Brief
The output consists only of the lines from the one with "Image resolution: width=1280" through the end of the records, each printed exactly, and contains no pictures.

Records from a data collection
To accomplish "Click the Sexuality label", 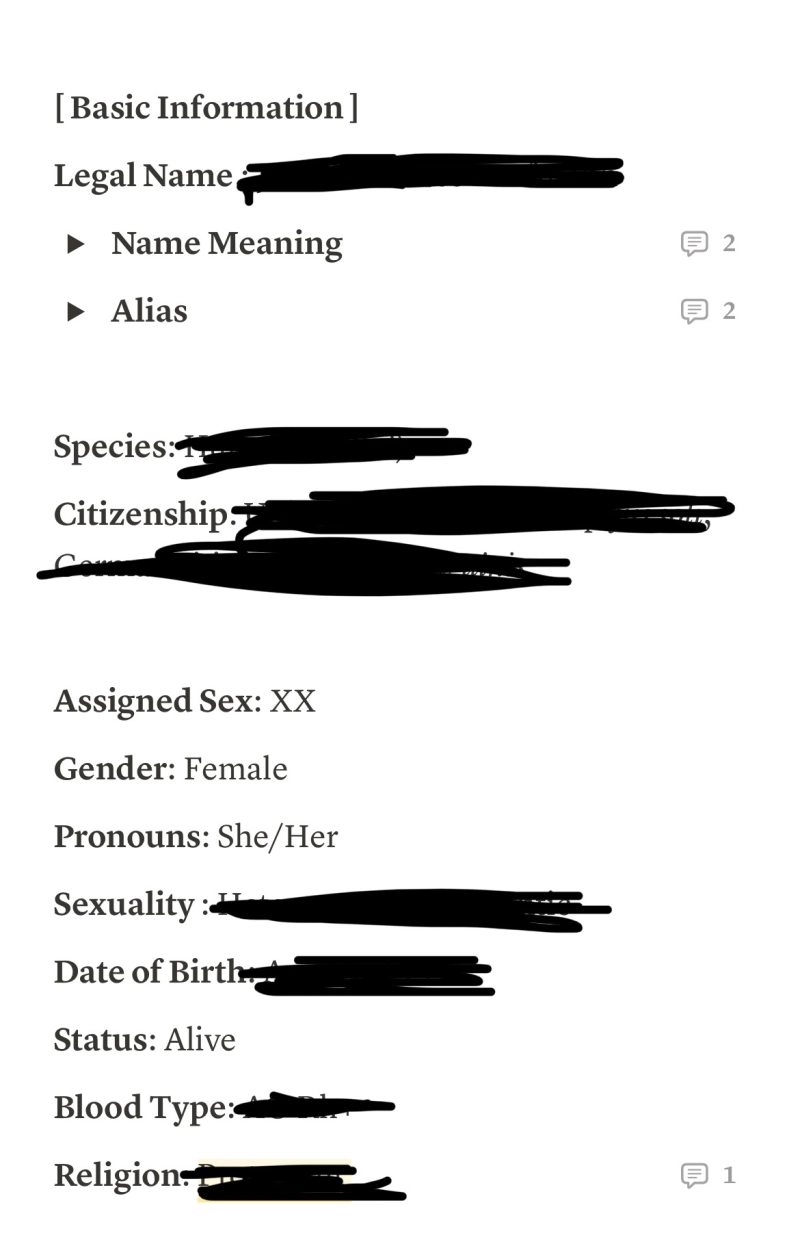I will point(124,905).
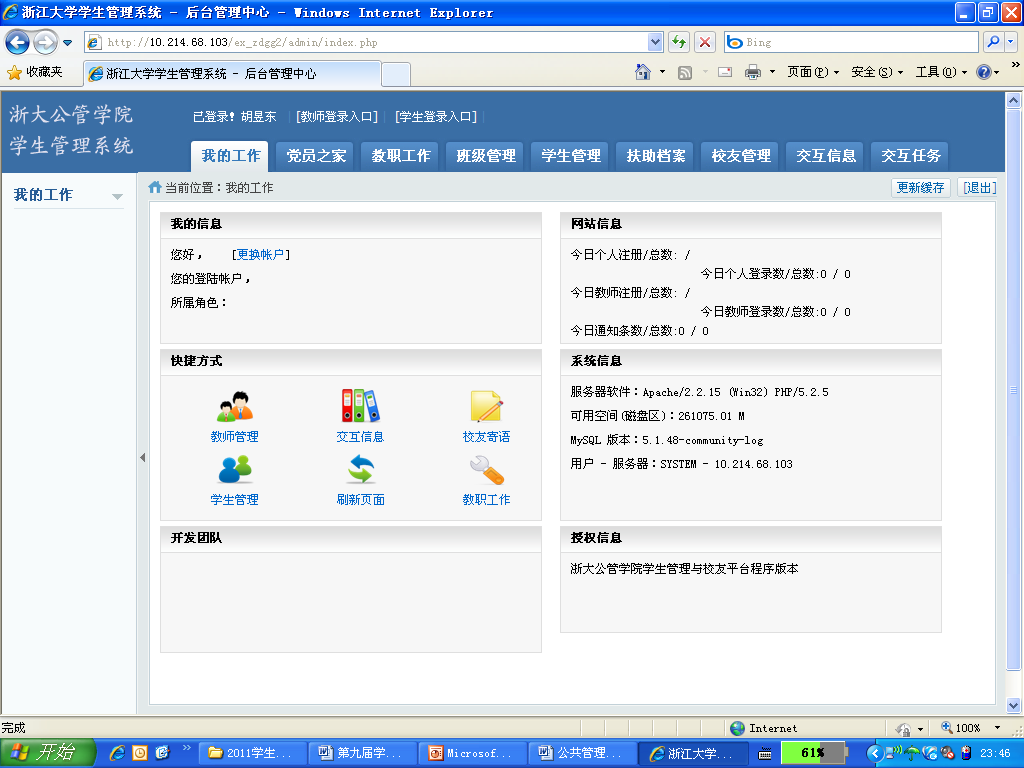
Task: Click the printer icon in IE toolbar
Action: tap(753, 72)
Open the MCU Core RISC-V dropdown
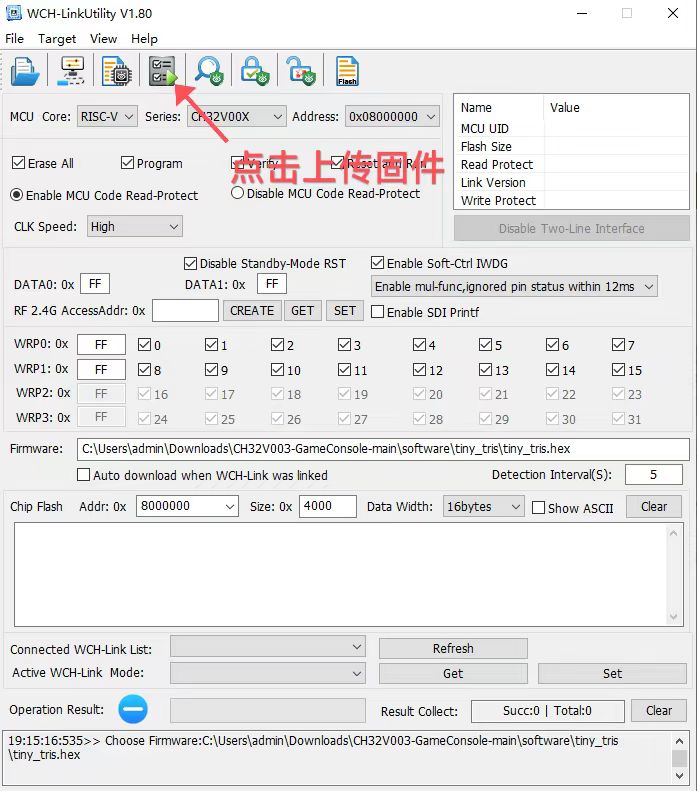The width and height of the screenshot is (697, 791). pyautogui.click(x=107, y=117)
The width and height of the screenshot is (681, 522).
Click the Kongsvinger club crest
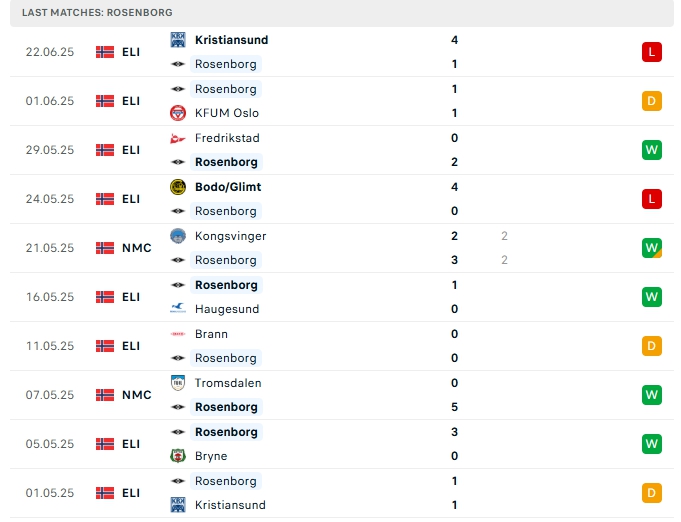(178, 236)
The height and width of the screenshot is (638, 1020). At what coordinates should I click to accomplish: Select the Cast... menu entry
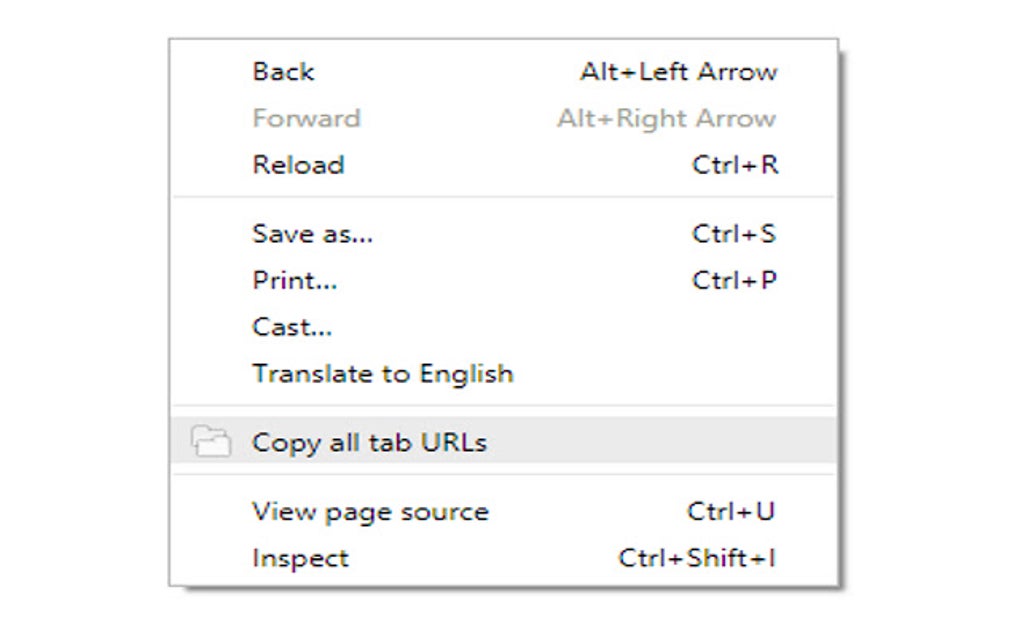point(292,327)
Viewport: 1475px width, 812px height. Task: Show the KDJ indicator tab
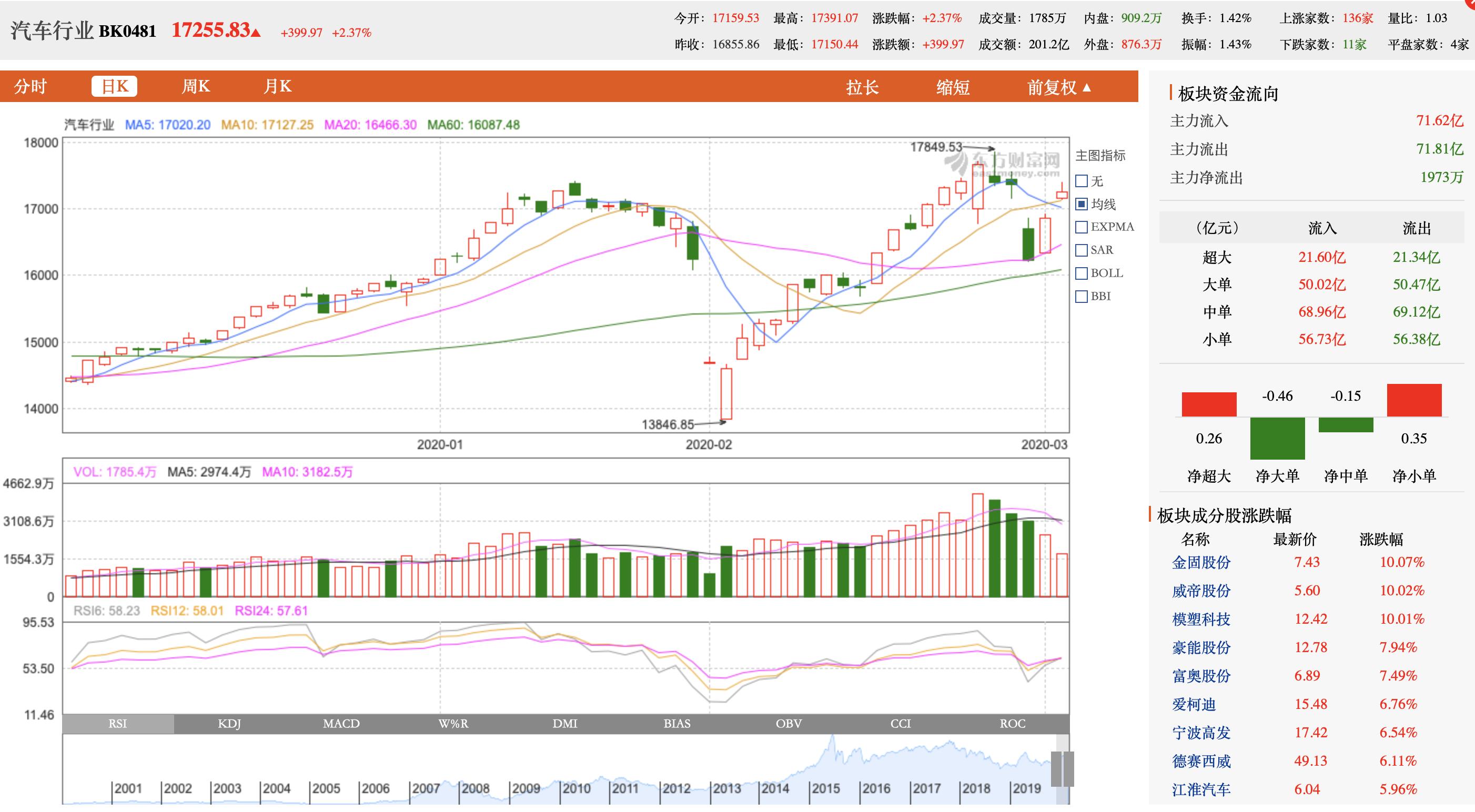pos(229,724)
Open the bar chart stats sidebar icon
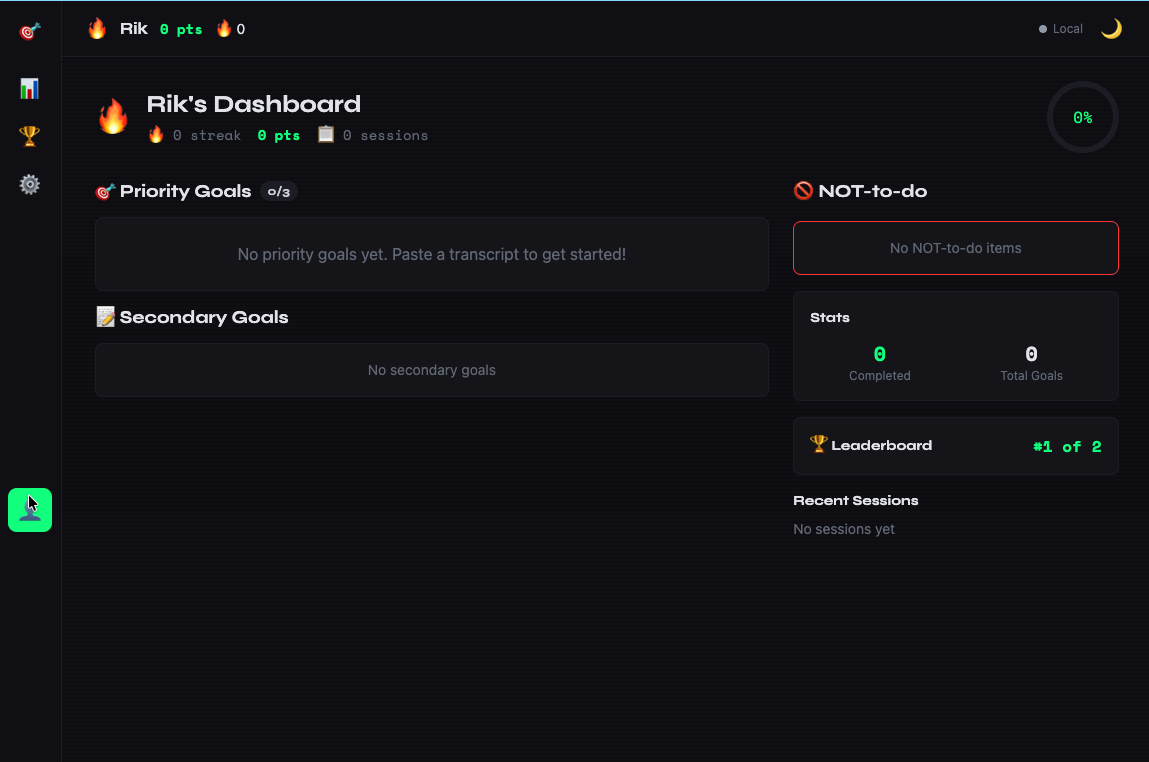Screen dimensions: 1149x762 click(x=30, y=89)
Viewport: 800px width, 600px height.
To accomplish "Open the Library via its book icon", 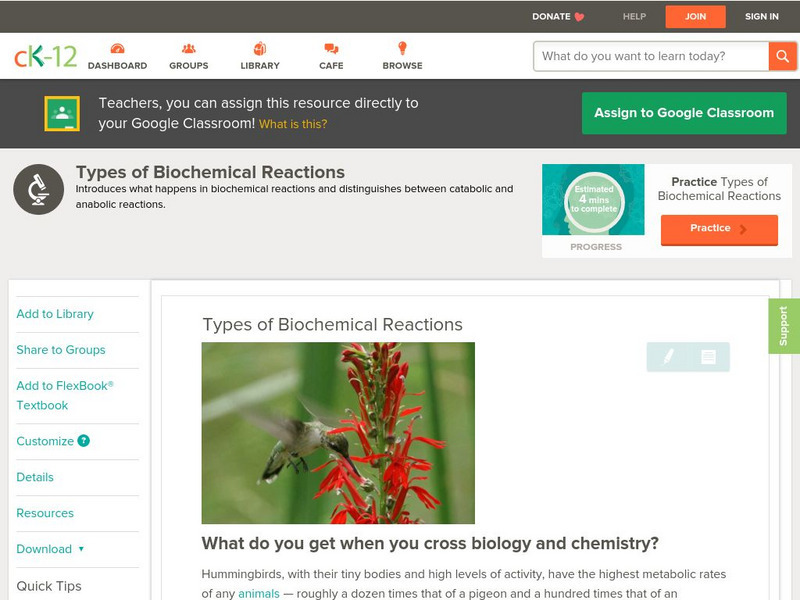I will (259, 48).
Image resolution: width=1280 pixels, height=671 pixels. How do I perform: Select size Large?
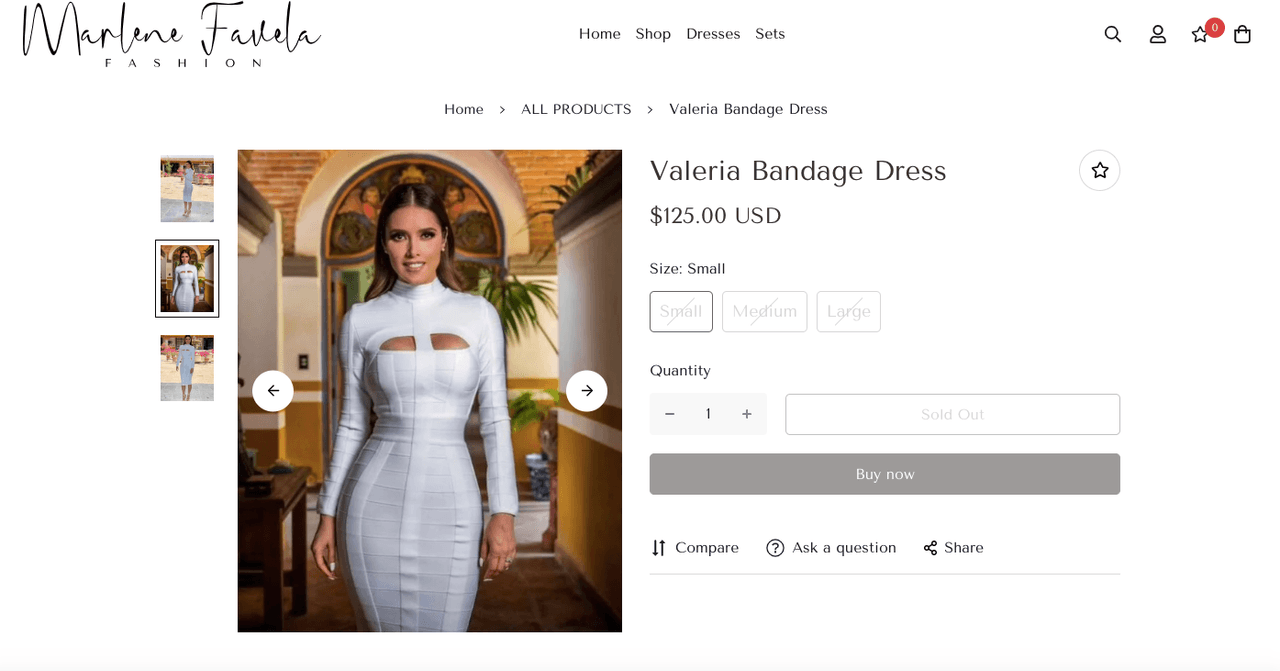coord(849,311)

Output of the task
Image resolution: width=1280 pixels, height=671 pixels. How do I perform: Select size Large?
coord(849,311)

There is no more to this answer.